**Aim 1**
Copy part of the Sin City review word for word, beginning at the words "Sin City is" and stopping after "named Nancy (Alba)".
## begin Reading text
Directors: Robert Rodriguez, Frank Miller,
Quentin Tarantino
Producers: Frank Miller, Robert Rodriguez,
Bob Weinstein, Harvey Weinstein
Written by: Frank Miller, Robert Rodriguez
Cast: Jessica Alba, Rosario Dawson, Elijah
Wood, Bruce Willis, Benicio Del Toro, Clive Owen, Michael Clarke
Duncan, Carla Gugino, Josh Hartnett, Michael Madsen, Jamie King,
Brittany Murphy, Mickey Rourke, Nick Stahl, Rutger Hauer, Devon
Aoki, Marley Shelton, Nicky Katt
Rating:
Although I currently reside (one can’t quite call it “living”)
in Austin, Texas, I have little love for the city’s two indigenous
directors, Richard Linklater and Robert
Rodriguez, both of whom are so lauded within this town
that they could disembowel Lady Bird Johnson and
tag team her corpse while denouncing Stevie Ray Vaughn
and simultaneously defecating on a Texas flag to the applause and
exaltation of dreadlock’d Austinites. (My admission of dislike
concerning those men could, in fact, result in Harry Knowles
and his mongoloid crew of grossly overweight sycophants stealing
me from my bed and burning me alive at a specialized Ain’t
It Cool News event held at the Alamo Drafthouse while Return
Of The Jedi footage of a fallen Darth Vader being immolated
plays on loop in the background, so tell no one what you read here.)
Linklater, responsible for the canonized-yet-unwatchable Slacker
and the galaxy’s second most pretentious film (after Slacker),
Waking Life, last year directed Before Sunset,
which I admit to savoring, despite its agonizingly socio-political
first half hour. And I was impressed, and I believed that redemption
was possible. Rodriguez, whom I, too, idolized in the wake of a
triad of films—El Mariachi, Desperado, and From
Dusk Till Dawn—which were extraordinary to me at 16,
went on to helm dreck like The Faculty, the Spy Kids
trilogy, and Once Upon A Time In Mexico, which makes me
ashamed to live only a few hours from Mexico. Rodriguez had evolved
from modest, maverick DIY director to fire-and-brimstone proselytizer
of digital cameras and maniacal hydra filmmaker with his strained
talent controlling every aspect of his “flicks,” from
cinematographing to scoring. As a result, he hadn’t directed
an above-middling movie in nigh on seven years. And then there was
Sin City, the most accurate and artful comic book film
thus far, and once more I believe that redemption is possible.
Sin City is the story of Hartigan (Willis),
a veteran, good-hearted cop determined to end the reign of terror
of Junior (Stahl), a sociopathic, pedophilic child
murderer, before he retires or his good heart stops ticking. It
is the story of Marv (Rourke), a schizophrenic
ex-con with the face of a melting candle, who vows to find and make
pay the man responsible for killing an angelic prostitute named
Goldie (King) who, for one rare night of his life,
showed Marv beauty. It is the story of Dwight (Owen),
a gun-slinging, sneaker-sporting loner intent on mending a frayed
truce between the autonomous prostitutes of Old Town and the police,
personal sacrifice be damned. And it is once again the story of
Hartigan, who, eight years after his encounter with Junior, must
relive the nightmare and protect a stripper named Nancy (Alba)
from a fetid menace known only as That Yellow Bastard. These are
but a few stories of the desperate, gnarled inhabitants of Basin
City, a noir-world perpetually frozen somewhere between the 1940s
and Hell.
## end Reading text
## begin Data shown
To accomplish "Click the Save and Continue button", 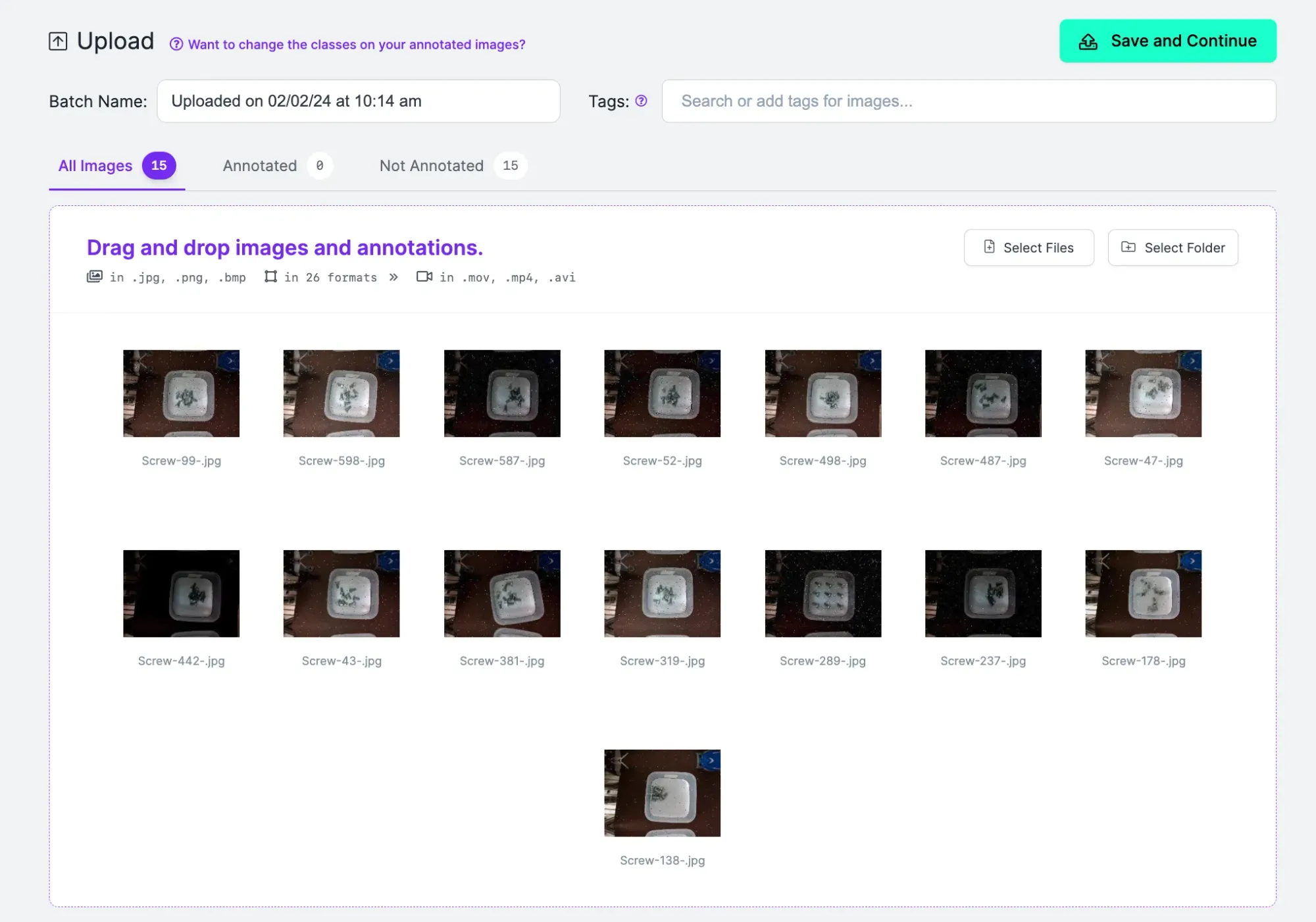I will tap(1167, 41).
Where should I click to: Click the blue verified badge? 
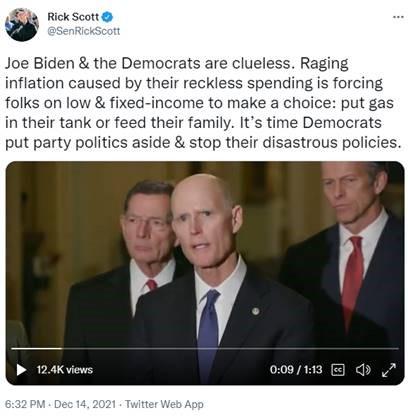click(107, 17)
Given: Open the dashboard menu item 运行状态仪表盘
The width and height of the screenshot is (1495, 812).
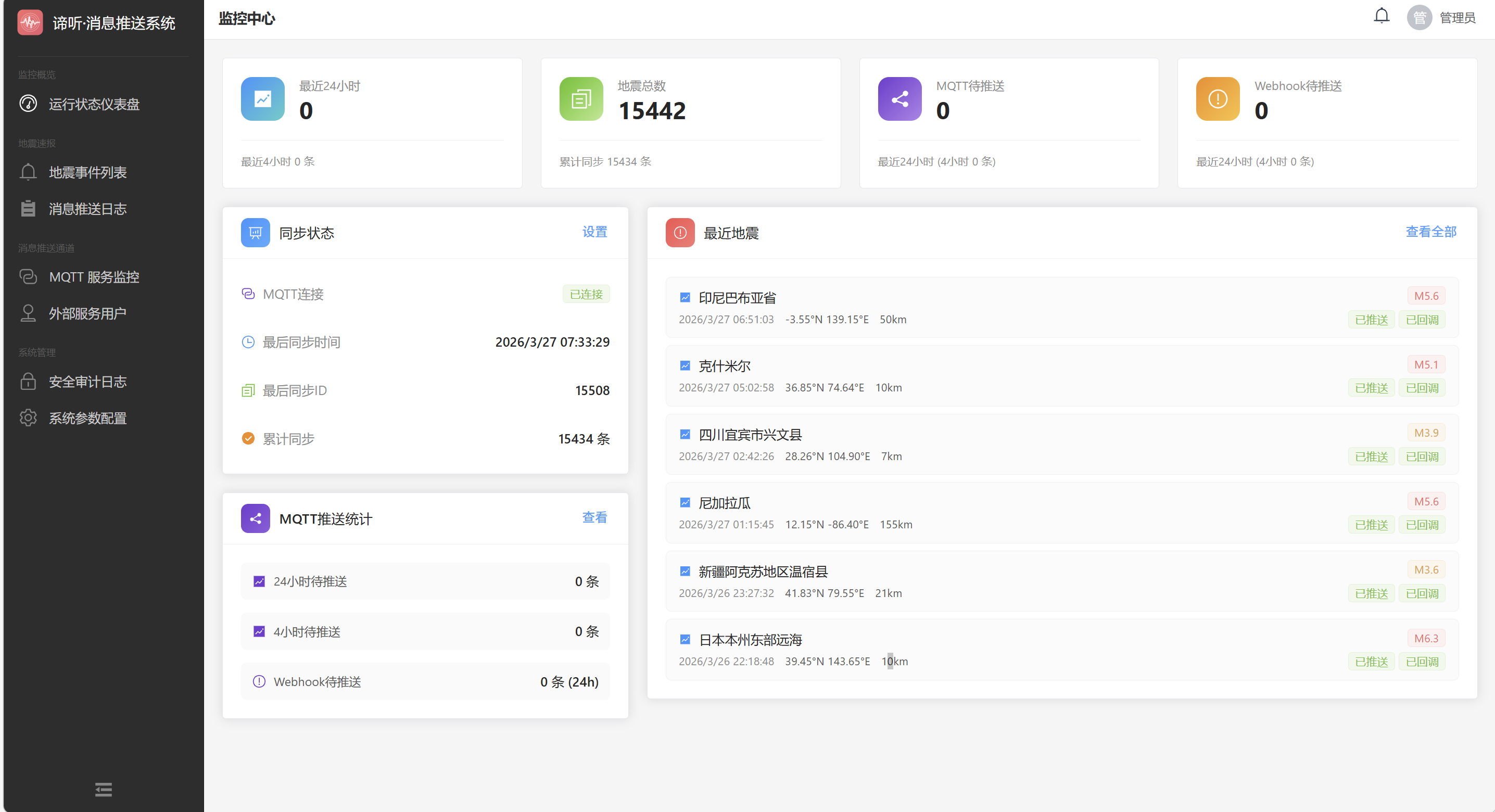Looking at the screenshot, I should click(94, 104).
## end Data shown
**Aim 2**
In the rows, beginning at the line that has "Where should I" and stopping after the last row, rename "verified badge" to "checkmark badge" and give those lines again with nothing else changed. Please leave the pictures out of your answer.

**Exercise answer 1**
Sin City is the story of Hartigan (Willis),
a veteran, good-hearted cop determined to end the reign of terror
of Junior (Stahl), a sociopathic, pedophilic child
murderer, before he retires or his good heart stops ticking. It
is the story of Marv (Rourke), a schizophrenic
ex-con with the face of a melting candle, who vows to find and make
pay the man responsible for killing an angelic prostitute named
Goldie (King) who, for one rare night of his life,
showed Marv beauty. It is the story of Dwight (Owen),
a gun-slinging, sneaker-sporting loner intent on mending a frayed
truce between the autonomous prostitutes of Old Town and the police,
personal sacrifice be damned. And it is once again the story of
Hartigan, who, eight years after his encounter with Junior, must
relive the nightmare and protect a stripper named Nancy (Alba)

**Exercise answer 2**
Where should I click to: Click the blue checkmark badge? 
click(107, 17)
Given: Open the dashboard menu item 运行状态仪表盘
The width and height of the screenshot is (1495, 812).
Looking at the screenshot, I should click(94, 104).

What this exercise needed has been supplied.